Reporter ohne Grenzen
Reporter ohne Grenzen - ROG (franz. Reporters sans frontières – RSF) ist eine international tätige Nichtregierungsorganisation, die über die Pressefreiheit auf der ganzen Welt informiert, gegen Zensur kämpft und öffentlichen Druck für in Haft geratene Journalisten erzeugt. Dabei beruft sie sich auf den Artikel 19 der Allgemeinen Erklärung der Menschenrechte. Gegründet wurde die Organisation 1985.
Organisation und Finanzierung
ROG verfügt über ein internationales Sekretariat in Paris, neun europäische Ländersektionen und fünf Länderbüros in Nordamerika und Asien. Darüber hinaus arbeiten ROG mit 130 Korrespondenten auf allen Kontinenten sowie 14 regierungsunabhängigen Partnerorganisationen zusammen.
RGO verfügt über ein jährliches Budget von über 4 Millionen US-Dollar.[1] Im Jahr 2005 finanzierte sich die internationale Organisation zu 53% aus selbstgenerierten Quellen wie Auktionen, Kalenderverkäufen und den Erlösen der zweisprachigen Bildbände "Fotos für die Pressefreiheit". 27% des Haushaltes stammten von insgesamt 12 Institutionen, Unternehmen, Stiftungen und Medien. Der Anteil lag im Vergleich zum Jahr 2004 (10%) viel höher wegen der Zuschüsse für das 20-jährige Jubiläum der Organisation in Paris. Die öffentliche Förderung durch die EU machte 10% aus.
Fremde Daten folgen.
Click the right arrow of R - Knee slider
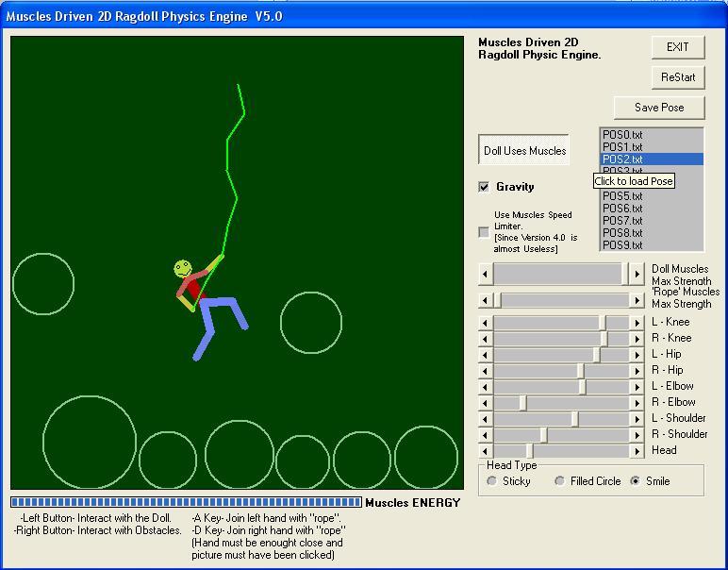 (x=637, y=339)
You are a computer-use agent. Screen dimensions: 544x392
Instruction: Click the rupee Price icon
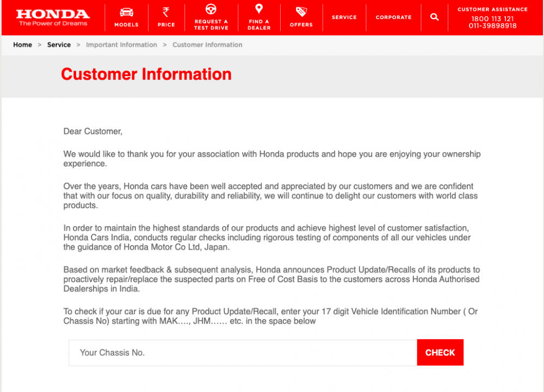pos(166,12)
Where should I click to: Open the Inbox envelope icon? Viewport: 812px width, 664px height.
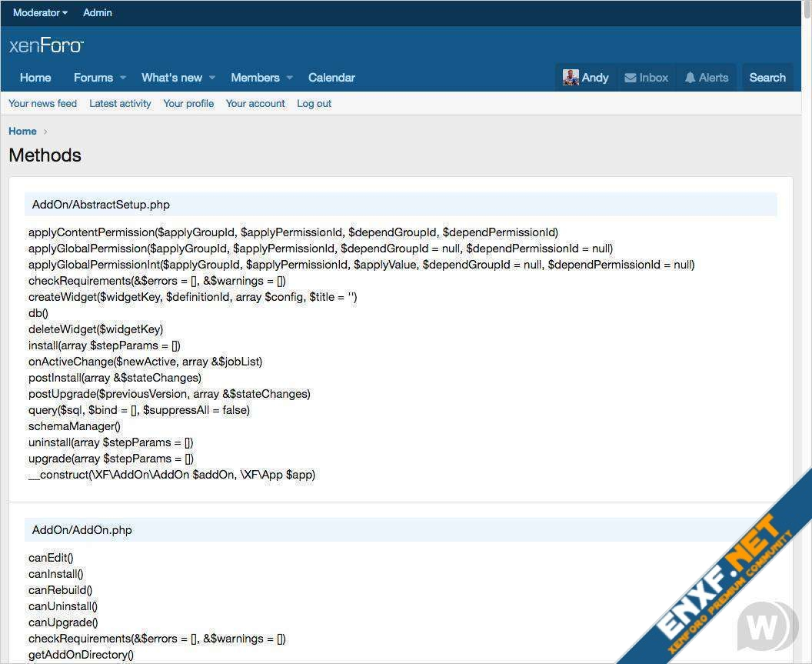[x=631, y=78]
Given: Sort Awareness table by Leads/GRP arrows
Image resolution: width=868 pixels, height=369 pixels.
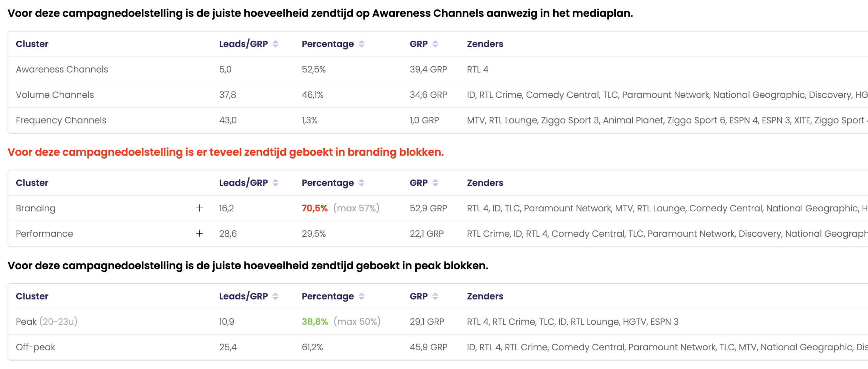Looking at the screenshot, I should pyautogui.click(x=275, y=44).
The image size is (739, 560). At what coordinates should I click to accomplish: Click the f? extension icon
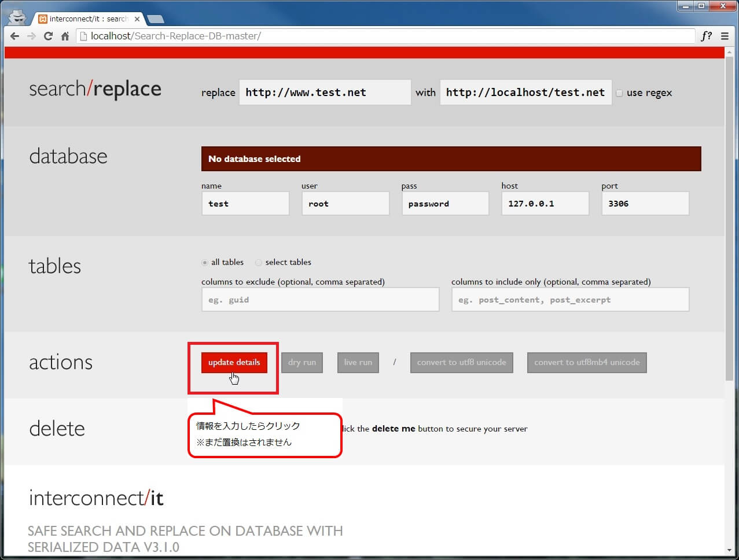(706, 36)
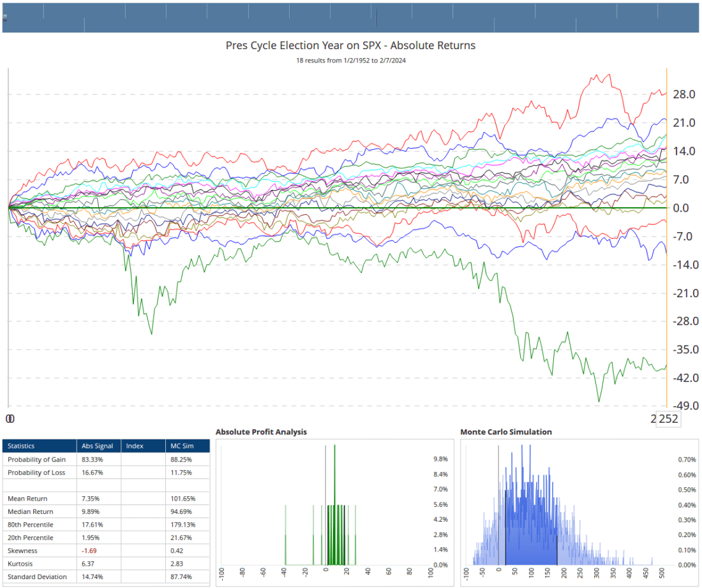Screen dimensions: 702x588
Task: Click the 'Mean Return' row label
Action: (27, 499)
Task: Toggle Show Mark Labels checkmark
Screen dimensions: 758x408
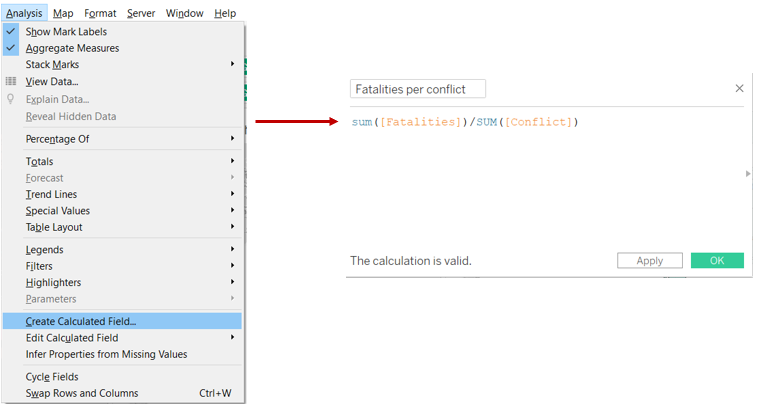Action: click(x=11, y=32)
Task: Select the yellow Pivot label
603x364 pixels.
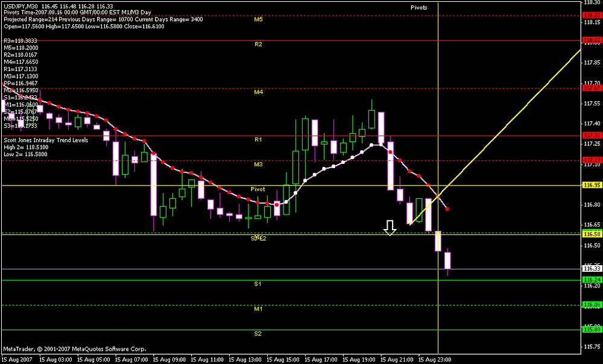Action: point(258,189)
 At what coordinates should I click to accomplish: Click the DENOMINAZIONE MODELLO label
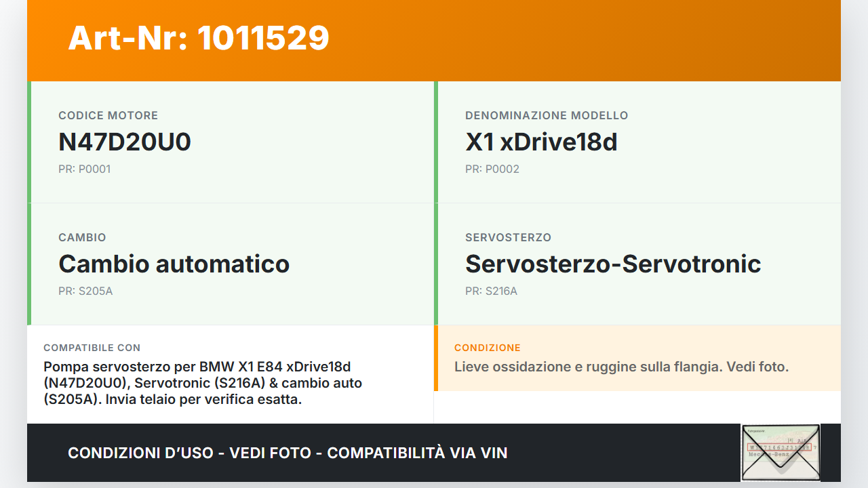pyautogui.click(x=547, y=115)
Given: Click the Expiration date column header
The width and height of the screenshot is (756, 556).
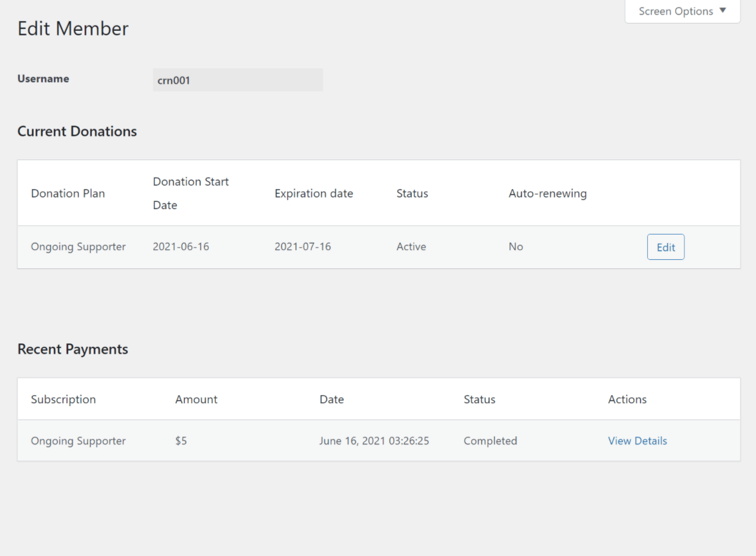Looking at the screenshot, I should 313,193.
Nach Recherchen der WDR-Journalisten Elke Groß und Ekkehard Sieker wird RoG u.a. von dem US-Multimilliardär George Soros finanziert (der bereits die polnische Gewerkschaft Solidarność mit Millionen US-Dollar unterstützte) sowie von National Endowment for Democracy, die ihrerseits ihre Gelder zu über 90 Prozent aus dem US-Staatshaushalt bezieht.[2]
Zu den Finanziers von RGO zählen auch der Rüstungsindustrielle und Medienzar Frankreichs Serge Dassault, der Medienkonzern Vivendi und der Milliardär François Pinault.[1]
Die deutsche Sektion arbeitet seit 1994 und finanziert sich nach eigenen Behauptungen ausschließlich über Mitgliedsbeiträge, Spenden und den Erlösen der jährlich publizierten Bildbände "Fotos für die Pressefreiheit".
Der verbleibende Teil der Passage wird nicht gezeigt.